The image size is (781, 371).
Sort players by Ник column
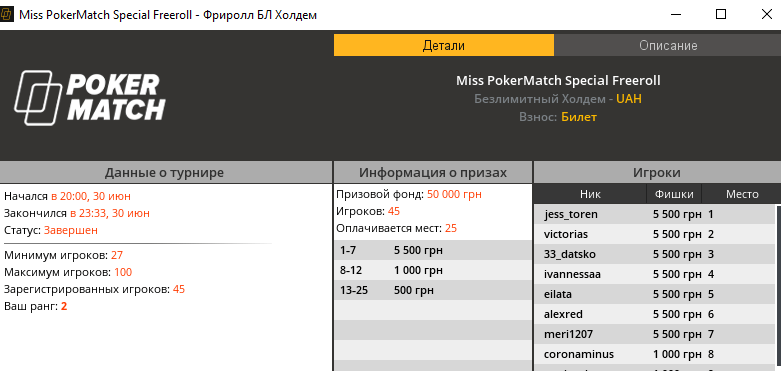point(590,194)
---
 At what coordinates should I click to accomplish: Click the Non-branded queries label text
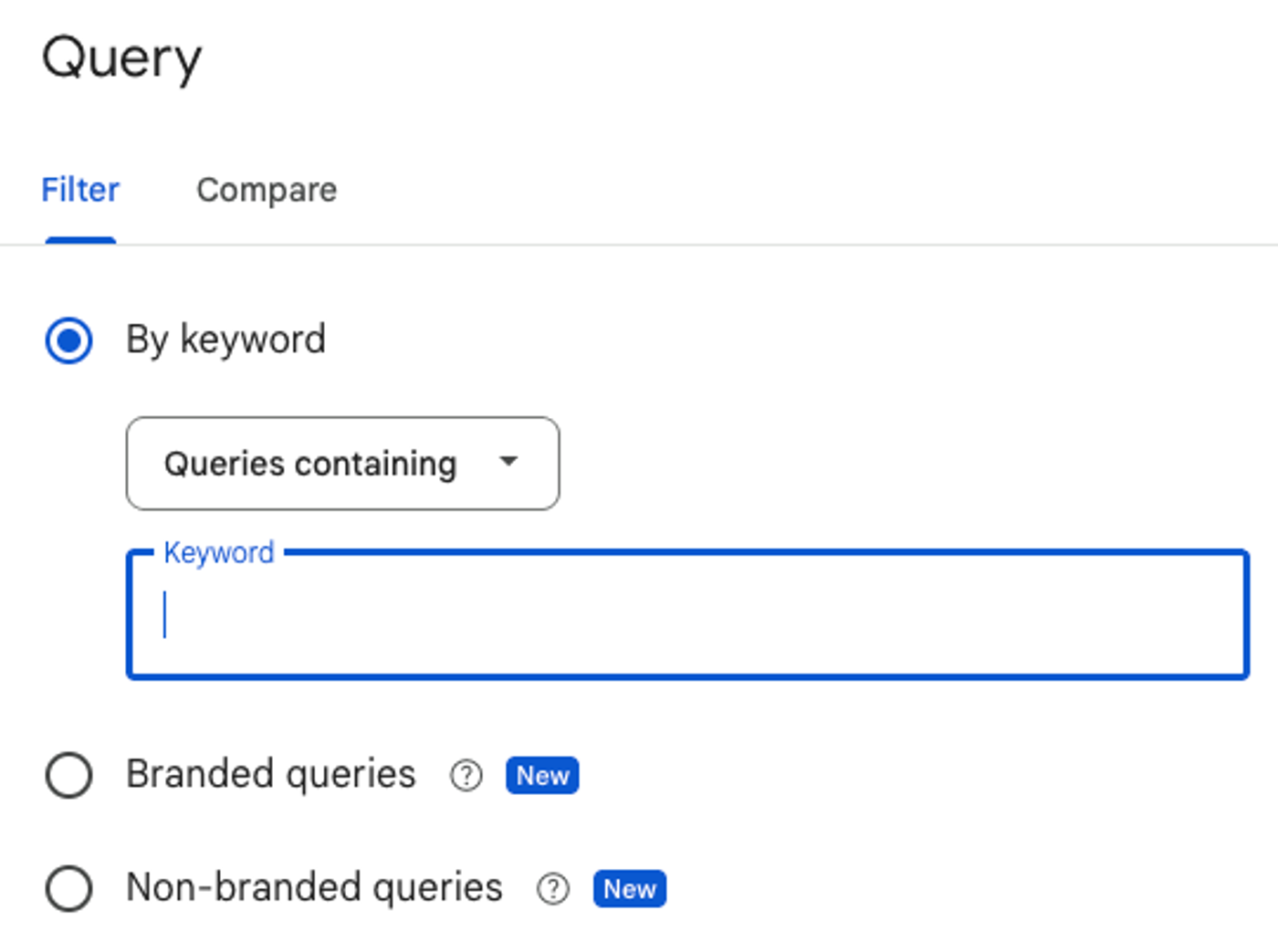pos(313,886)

* **Exercise objective**
Please copy the records that open with the line containing "At what coordinates" and close with the line containing "pos(313,886)", both lines included, and only those. Keep the requests as they are, offset every coordinate in the answers by 64, and leave the pictures out.

* **Exercise solution**
 At what coordinates should I click to accomplish: Click the Non-branded queries label text
pos(377,950)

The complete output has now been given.